The clinical success of immunotherapy directed at T-cell checkpoints in treating metastatic melanoma shows the importance of T cells in the antitumor response in patients with melanoma, they added.
Regarding the study’s limitations, the team added that there were no data on the dose and duration of chemotherapy, and information on oral chemotherapy agents, including chlorambucil or other oral alkylators, was not available for the duration of follow-up. In addition, because of the nature of the Medicare claims database, some exposures may have been misclassified, Lam said. Also, patients younger than 65 at NHL diagnosis were not included, so the findings may not be generalizable to younger populations.

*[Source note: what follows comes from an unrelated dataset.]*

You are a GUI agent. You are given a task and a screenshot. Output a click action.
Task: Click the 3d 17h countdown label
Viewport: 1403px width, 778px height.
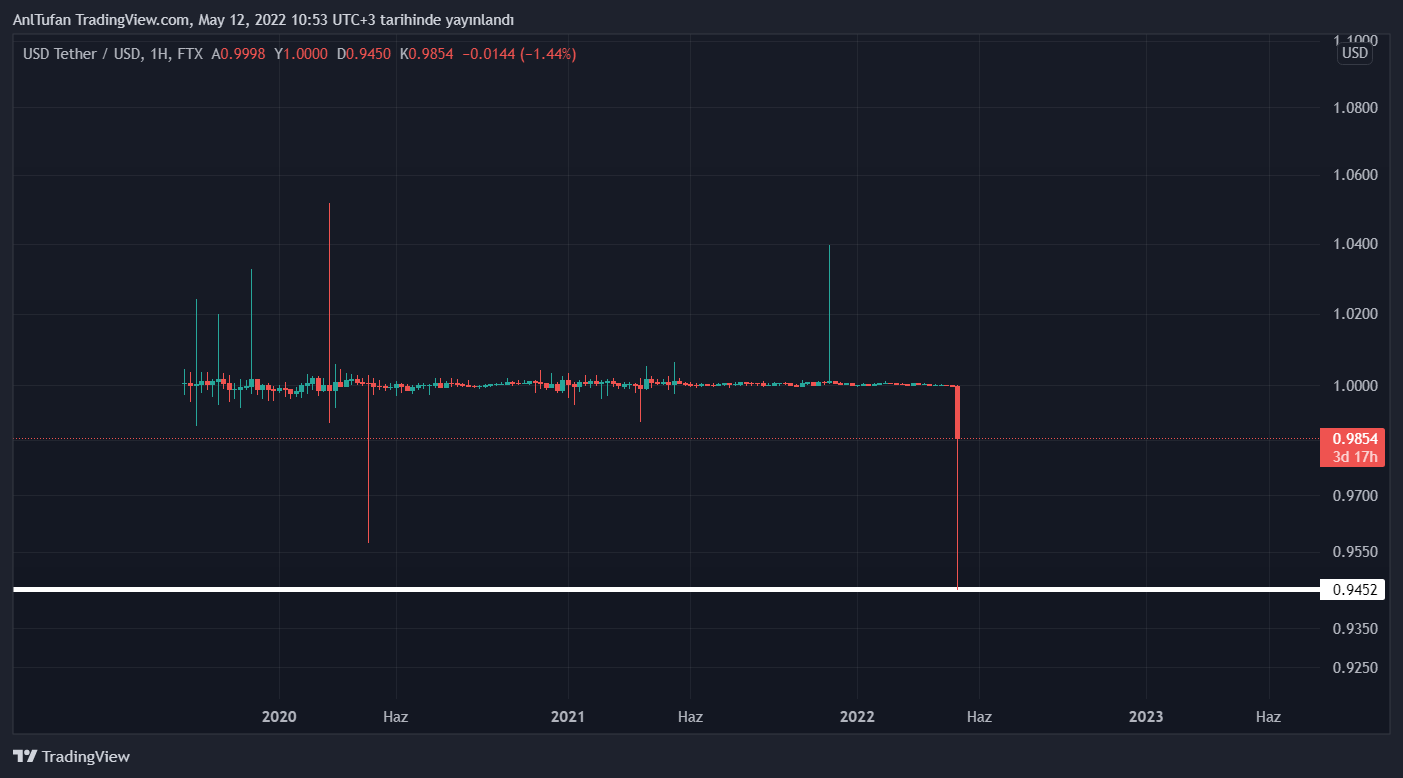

In summary, she said: “NHL survivors who are 65 years and older, especially those treated with fludarabine and/or who have autoimmune diseases, may benefit from regular full body skin examinations to maximize opportunities for early detection of melanoma. Hematologists/oncologists and physicians involved in long-term follow-up care for these patients should be aware of the risks of second malignancies in those treated with fludarabine chemotherapy.”
‘Clearly at Increased Risk’
Asked for his perspective for this article, Jeffrey M. Weinberg, MD, Associate Clinical Professor of Dermatology at Mount Sinai School of Medicine in New York, said: “These older NHL patients are clearly at increased risk of melanoma. Oncologists can help prevent the development of melanoma in their NHL patients by arranging frequent all-body skin exams with dermatologists, and by suggesting that their patients perform self-exams monthly. Oncologists should connect with their local dermatologists to work collaboratively on this issue.”